___ INFORMATION PROVIDED

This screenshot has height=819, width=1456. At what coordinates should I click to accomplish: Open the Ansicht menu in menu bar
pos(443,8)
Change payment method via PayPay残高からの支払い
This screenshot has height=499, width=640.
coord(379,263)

______

▸ WHAT YOU ARE ASKED TO DO: Type out the entries exactly as they appear above.

▸ FINISHED TASK:
This screenshot has height=819, width=1456. At what coordinates should I click to accomplish: Open the Ansicht menu in menu bar
pos(443,8)
Change payment method via PayPay残高からの支払い
This screenshot has height=499, width=640.
coord(379,263)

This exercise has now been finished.